Bernie Sanders says coronavirus is proof that we need socialized medicine. Because China’s socialized health care system has done such a great job? I don’t know. Logic isn’t Bernie’s strong suit.

A better analysis comes from Cato’s Dan Mitchell, who begins by noting some liberals’ claims that the virus is an argument for Big Government or, at least, Big Medicine. Dan argues that, on the contrary, the federal government has hindered an effective response to the coronavirus:

The virus originated in China, where government controls the healthcare system. It’s also spread most significantly in nations such as Iran and Italy, where government also plays a dominant role in health care.

Even here in the U.S., government medicine has not covered itself in glory:

…officials at the Food and Drug Administration (FDA) and the Centers for Disease Control and Prevention (CDC) stymied private and academic development of diagnostic tests that might have provided an early warning and a head start on controlling the epidemic that is now spreading across the country. …the CDC required that public health officials could only use the diagnostic test designed by the agency. That test released on February 5 turned out to be badly flawed. The CDC’s insistence on a top-down centralized testing regime greatly slowed down the process of disease detection as the infection rate was accelerating. … On February 29, the FDA finally agreed to unleash America’s vibrant biotech companies and academic labs by allowing them to develop and deploy new tests for the coronavirus that causes COVID-19.

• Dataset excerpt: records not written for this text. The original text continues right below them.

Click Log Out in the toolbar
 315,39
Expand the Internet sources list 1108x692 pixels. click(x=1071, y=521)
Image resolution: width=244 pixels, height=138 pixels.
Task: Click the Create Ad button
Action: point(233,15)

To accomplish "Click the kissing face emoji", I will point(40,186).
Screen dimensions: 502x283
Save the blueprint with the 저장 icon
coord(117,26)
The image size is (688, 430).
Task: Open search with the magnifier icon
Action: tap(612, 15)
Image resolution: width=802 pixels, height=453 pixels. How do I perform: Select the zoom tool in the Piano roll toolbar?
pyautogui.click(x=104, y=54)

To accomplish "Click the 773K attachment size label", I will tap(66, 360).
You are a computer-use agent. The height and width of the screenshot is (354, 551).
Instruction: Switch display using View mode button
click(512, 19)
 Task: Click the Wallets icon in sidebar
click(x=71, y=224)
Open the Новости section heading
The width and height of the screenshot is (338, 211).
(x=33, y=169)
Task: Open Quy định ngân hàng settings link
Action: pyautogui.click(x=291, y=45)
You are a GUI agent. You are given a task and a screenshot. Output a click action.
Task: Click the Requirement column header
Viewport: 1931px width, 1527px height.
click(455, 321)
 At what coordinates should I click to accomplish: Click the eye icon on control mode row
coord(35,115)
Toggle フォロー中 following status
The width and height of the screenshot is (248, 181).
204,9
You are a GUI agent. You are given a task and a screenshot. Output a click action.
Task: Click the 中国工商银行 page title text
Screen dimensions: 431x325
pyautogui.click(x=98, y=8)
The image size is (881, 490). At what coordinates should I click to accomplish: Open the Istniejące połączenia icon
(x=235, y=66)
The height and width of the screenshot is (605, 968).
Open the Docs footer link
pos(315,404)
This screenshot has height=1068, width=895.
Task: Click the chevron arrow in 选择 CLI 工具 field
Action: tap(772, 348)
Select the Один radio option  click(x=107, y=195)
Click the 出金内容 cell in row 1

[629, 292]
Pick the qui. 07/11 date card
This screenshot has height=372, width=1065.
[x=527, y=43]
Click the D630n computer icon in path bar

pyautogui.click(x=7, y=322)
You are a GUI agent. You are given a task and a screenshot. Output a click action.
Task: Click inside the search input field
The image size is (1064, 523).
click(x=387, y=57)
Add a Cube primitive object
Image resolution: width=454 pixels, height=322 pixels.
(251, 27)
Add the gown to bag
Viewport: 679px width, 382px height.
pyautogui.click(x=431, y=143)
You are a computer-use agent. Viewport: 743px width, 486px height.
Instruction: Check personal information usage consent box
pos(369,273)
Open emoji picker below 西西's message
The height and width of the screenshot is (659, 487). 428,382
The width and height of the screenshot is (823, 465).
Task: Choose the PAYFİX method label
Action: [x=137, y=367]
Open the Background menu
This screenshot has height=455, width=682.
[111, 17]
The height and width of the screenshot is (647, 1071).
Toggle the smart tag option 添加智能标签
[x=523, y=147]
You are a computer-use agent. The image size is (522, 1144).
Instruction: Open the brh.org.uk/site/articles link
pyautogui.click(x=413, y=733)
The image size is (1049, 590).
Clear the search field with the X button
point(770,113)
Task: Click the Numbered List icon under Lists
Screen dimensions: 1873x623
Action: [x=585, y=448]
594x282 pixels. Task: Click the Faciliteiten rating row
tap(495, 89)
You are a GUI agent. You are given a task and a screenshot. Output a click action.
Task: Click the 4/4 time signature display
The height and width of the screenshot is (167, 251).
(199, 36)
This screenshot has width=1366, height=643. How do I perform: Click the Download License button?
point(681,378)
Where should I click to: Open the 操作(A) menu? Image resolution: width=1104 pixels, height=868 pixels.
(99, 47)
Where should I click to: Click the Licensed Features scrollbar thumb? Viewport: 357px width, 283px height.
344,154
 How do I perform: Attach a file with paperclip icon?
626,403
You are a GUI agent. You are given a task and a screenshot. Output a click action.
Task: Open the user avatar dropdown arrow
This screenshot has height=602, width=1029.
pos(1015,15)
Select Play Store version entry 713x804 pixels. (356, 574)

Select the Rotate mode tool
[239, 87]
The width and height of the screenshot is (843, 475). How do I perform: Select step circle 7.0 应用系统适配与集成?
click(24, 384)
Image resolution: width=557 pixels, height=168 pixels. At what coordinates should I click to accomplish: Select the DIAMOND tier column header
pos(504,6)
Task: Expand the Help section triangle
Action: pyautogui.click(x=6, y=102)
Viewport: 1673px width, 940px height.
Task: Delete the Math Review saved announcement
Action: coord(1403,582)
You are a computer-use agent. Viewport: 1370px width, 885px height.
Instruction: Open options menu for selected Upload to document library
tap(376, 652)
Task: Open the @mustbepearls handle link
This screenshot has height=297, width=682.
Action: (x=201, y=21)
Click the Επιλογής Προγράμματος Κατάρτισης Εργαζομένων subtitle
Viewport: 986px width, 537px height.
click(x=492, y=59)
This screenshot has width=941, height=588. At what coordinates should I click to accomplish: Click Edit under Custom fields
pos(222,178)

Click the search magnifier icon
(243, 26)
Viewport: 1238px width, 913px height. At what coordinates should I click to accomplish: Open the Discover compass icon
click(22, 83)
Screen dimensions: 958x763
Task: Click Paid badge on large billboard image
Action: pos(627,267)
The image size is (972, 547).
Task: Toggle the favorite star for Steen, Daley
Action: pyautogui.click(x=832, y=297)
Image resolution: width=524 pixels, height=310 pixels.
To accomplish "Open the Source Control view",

Quoting the New York Post:

Overregulation of diagnostic testing has played a major role in this delay. … Test protocols using the polymerase chain reaction (PCR) were publicly available shortly after Chinese researchers published (or described) the sequence of the virus in mid-January. The World Health Organization (WHO) used a freely available German procedure to create a test kit, shipping 250,000 tests to 159 laboratories worldwide. … CDC testing criteria have precluded recognizing community spread because of requirements stipulating recent travel to China or exposure to an infected person. Adherence to these guidelines delayed testing in the first probable case of community transmission… The FDA has not allowed the experienced and highly skilled professionals at public-health, academic and commercial laboratories to set up their own laboratory developed tests (LDTs), and no manufactured test kits have been authorized for sale in the US. In Europe, several companies, at least one US-based, have regulatory approval to sell test kits there.

In short, the last thing we need to effectively combat pandemics is a more centralized and bureaucratic health care system.

Update: This morning President Trump tweeted an attack on the Centers for Disease Control and the Obama administration:

Smart politics? I don’t know, but I think he’s probably right.